Saved data entries
***

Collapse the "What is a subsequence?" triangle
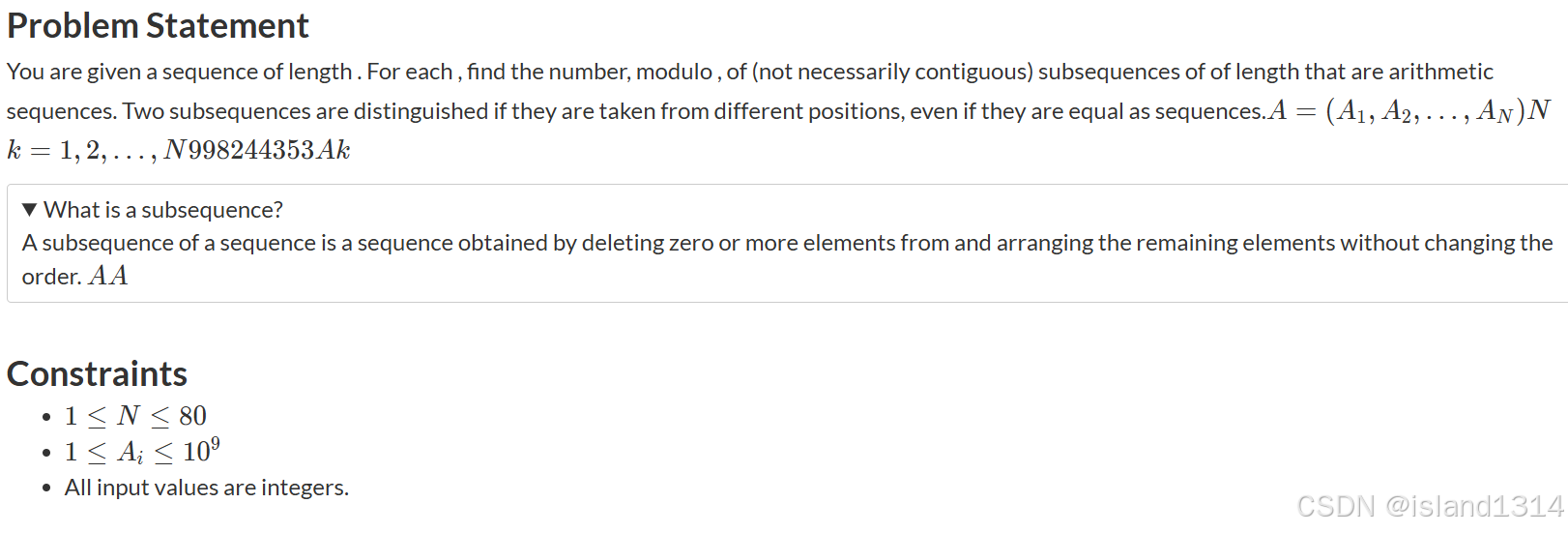 pyautogui.click(x=30, y=210)
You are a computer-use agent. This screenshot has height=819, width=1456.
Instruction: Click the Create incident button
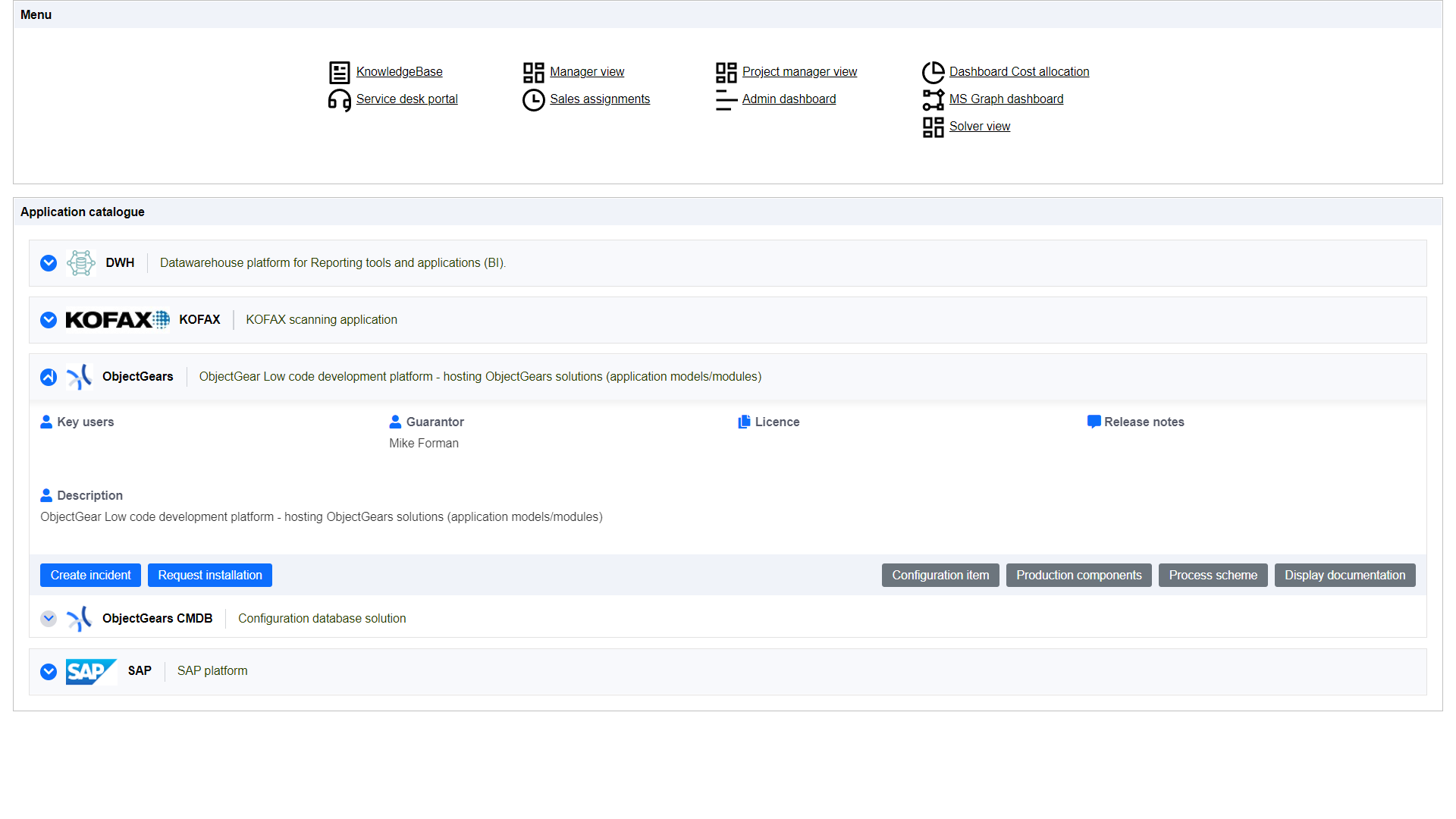pyautogui.click(x=91, y=575)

***

* Exercise
Pictures are to be dropped, and every record is to be copied exactly.

* Written reply
Collapse the "What is a subsequence?" triangle
 pyautogui.click(x=30, y=210)
You are a computer-use agent. This screenshot has height=819, width=1456.
Instruction: Click the Create incident button
pyautogui.click(x=91, y=575)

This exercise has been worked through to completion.